Histaminose: zuviel Histamin in Nahrungsmitteln macht krank

Die Nahrungsmittelindustrie fördert den Trend: immer weniger wird frisch gekocht und immer mehr fertige Nahrungsmittel werden in den Haushalten verwendet. In nur noch 40% der Haushalte wird selbst das Mittagessen gekocht. Das ist bequem, belastet aber unserem Körper mit vielen künstlichen Stoffen:

Konservierungsstoffe, Farbstoffe, Geschmacksverstärker wie z.B. Glutamat, dass u.a. auch für die Abnahme der Gedächtnisleistung und Krebsentstehung mit verantwortlich gemacht wird.

Histamin entsteht v.a. beim Abbau von Eiweiß, d.h. also in älterem Fleisch (Salami, Schinken) aber auch älterem Käse (Camembert, Roquefort-Käse) und Fisch (Rollmops, Brathering, Büchsenfisch allg.), auch Rotwein und Sauerkraut enthalten viel Histamin.

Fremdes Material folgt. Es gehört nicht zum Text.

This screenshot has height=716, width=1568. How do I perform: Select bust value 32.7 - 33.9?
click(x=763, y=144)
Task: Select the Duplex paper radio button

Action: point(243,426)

Histaminunverträglichkeit kann sich in Kopfschmerzen, juckenden Hauterscheinungen, Bauchkrämpfen, Luftnot oder einer ständig laufenden Nase äußern. In erster Linie gilt es, diese genannten Lebensmittel bei derartigen Krankheitserscheinungen strikt zu meiden, Labortests beim Arzt oder Heilpraktiker geben Auskunft über eine solche Unverträglichkeit.

Linderung der Beschwerden bringt u.a. die Einhaltung einer ausreichenden Trinkmenge (Gewicht in kg x0,03= z.B. 70kgx0,3 =2,1l/d), das Essen von viel frischer / frisch zubereiteter Kost und die Vermeidung von konservierten Lebensmitteln.